Most individuals with Alpers’ disease do not show symptoms at birth and develop normally for weeks to years before the onset of symptoms. Symptoms include increased muscle tone with exaggerated reflexes (spasticity), seizures, and loss of cognitive ability (dementia). About 80 percent of individuals with Alpers’ disease develop symptoms in the first two years of life. The first symptoms of the disorder are usually nonspecific and may include hypoglycemia secondary to underlying liver disease, failure to thrive, infection-associated encephalopathy, spasticity, myoclonus (involuntary jerking of a muscle or group of muscles), seizures, or liver failure. An increased protein level is seen in cerebrospinal fluid analysis. Cortical blindness (loss of vision due to damage to the area of the cortex that controls vision) develops in about 25 percent of cases. Gastrointestinal dysfunction and cardiomyopathy may occur. Dementia is typically episodic and often associated with an infection that occurs while another disease is in process. Seizures may be difficult to control and unrelenting seizures can cause developmental regression as well. “Alpers-like” disorders without liver disease are genetically different and have a different clinical course.
The cause of this disease appears to be multifactorial, with genetics, metabolic factors, prion like molecules, and mitochondrial issues all playing a role in the expression of this disorder. This autosomal recessive disease is caused by mutations in the gene for the mitochondrial DNA polymerase POLG with the diagnosis established by testing for the POLG gene. The disease occurs in about one in 100,000 persons.

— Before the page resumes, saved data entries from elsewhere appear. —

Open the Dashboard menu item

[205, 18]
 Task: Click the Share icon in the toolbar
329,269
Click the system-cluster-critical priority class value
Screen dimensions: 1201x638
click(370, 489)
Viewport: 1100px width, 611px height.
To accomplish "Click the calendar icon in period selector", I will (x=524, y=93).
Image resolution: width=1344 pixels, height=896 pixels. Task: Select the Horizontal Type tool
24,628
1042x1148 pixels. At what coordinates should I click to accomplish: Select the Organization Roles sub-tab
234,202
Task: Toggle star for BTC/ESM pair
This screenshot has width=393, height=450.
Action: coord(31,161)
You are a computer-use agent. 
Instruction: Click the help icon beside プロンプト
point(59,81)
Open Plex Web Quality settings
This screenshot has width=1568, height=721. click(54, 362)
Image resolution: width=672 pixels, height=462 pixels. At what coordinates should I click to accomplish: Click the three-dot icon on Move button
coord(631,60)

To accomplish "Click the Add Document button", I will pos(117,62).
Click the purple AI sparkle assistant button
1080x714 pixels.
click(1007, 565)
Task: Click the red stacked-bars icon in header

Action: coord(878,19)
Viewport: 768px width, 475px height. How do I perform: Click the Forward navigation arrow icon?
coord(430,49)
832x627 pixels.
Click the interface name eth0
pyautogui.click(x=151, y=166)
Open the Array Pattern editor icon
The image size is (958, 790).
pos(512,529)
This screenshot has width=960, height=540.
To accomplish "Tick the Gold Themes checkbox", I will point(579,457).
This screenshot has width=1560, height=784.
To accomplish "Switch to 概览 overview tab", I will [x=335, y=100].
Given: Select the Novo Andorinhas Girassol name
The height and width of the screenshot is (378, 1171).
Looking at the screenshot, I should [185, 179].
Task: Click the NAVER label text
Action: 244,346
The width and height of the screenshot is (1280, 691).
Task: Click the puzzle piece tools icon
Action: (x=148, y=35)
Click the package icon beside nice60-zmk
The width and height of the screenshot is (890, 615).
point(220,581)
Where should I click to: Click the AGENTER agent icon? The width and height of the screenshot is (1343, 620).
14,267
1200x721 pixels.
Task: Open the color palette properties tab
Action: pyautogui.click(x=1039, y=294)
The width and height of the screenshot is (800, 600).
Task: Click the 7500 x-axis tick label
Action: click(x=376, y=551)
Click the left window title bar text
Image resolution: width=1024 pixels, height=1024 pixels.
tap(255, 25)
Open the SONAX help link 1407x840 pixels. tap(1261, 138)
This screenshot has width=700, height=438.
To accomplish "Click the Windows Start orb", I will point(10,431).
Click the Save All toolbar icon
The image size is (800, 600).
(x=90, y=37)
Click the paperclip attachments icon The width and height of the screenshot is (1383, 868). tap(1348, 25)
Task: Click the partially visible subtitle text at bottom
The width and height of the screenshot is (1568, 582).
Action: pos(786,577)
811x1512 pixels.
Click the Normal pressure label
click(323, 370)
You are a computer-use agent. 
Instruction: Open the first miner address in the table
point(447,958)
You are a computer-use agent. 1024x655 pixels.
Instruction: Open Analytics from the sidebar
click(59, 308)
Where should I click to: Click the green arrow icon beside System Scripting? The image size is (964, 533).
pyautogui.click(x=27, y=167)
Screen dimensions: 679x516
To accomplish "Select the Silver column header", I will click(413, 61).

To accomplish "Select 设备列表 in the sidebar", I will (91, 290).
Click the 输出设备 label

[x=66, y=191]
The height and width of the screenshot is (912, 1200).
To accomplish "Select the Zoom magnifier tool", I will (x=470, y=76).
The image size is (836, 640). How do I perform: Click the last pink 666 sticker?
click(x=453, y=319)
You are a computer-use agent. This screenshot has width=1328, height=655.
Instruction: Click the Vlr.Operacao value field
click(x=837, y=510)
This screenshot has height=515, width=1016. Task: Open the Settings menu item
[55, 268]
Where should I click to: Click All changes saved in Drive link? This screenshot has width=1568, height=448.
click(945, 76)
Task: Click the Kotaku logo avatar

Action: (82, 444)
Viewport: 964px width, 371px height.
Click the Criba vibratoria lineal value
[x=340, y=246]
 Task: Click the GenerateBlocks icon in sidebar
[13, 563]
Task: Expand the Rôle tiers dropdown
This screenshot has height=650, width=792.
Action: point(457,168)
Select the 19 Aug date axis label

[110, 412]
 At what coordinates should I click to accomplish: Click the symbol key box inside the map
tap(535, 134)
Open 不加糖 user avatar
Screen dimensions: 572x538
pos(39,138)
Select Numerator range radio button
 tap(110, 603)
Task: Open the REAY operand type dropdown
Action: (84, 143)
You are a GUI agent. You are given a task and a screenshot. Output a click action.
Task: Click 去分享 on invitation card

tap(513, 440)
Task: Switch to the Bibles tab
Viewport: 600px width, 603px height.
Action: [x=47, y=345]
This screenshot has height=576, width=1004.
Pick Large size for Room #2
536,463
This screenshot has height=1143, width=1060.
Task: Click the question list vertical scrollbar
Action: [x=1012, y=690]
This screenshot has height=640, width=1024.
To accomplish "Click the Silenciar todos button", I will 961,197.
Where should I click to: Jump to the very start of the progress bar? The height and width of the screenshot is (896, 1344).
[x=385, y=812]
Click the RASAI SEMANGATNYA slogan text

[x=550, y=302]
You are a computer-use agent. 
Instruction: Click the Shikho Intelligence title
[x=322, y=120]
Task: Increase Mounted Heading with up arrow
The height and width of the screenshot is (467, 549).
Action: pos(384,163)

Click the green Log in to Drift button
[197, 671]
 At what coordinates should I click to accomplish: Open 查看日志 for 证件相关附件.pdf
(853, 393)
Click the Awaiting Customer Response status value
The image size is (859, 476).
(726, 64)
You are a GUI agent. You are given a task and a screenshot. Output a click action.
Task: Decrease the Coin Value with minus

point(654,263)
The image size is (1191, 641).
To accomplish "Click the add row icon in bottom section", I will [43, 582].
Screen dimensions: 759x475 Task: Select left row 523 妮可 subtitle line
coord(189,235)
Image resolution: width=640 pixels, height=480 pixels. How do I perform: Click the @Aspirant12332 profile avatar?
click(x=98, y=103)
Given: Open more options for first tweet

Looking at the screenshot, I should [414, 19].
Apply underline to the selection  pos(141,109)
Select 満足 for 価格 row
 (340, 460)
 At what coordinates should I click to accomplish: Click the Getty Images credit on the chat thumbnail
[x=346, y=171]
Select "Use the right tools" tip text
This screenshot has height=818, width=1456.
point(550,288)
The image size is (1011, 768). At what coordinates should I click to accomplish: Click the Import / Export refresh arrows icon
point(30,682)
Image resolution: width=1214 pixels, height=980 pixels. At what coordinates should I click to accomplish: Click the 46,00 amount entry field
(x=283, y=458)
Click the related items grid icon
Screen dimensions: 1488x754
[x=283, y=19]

There is no cure for Alpers’ disease and no way to slow its progression. Treatment is symptomatic and supportive. Anticonvulsants may be used to treat the seizures, but at times the seizures do not respond well to therapy, even at high doses. Therefore, the benefit of seizure control should be weighted against what could be excessive sedation from the anticonvulsant. Valproate should not be used since it can increase the risk of liver failure. Physical therapy may help to relieve spasticity and maintain or increase muscle tone.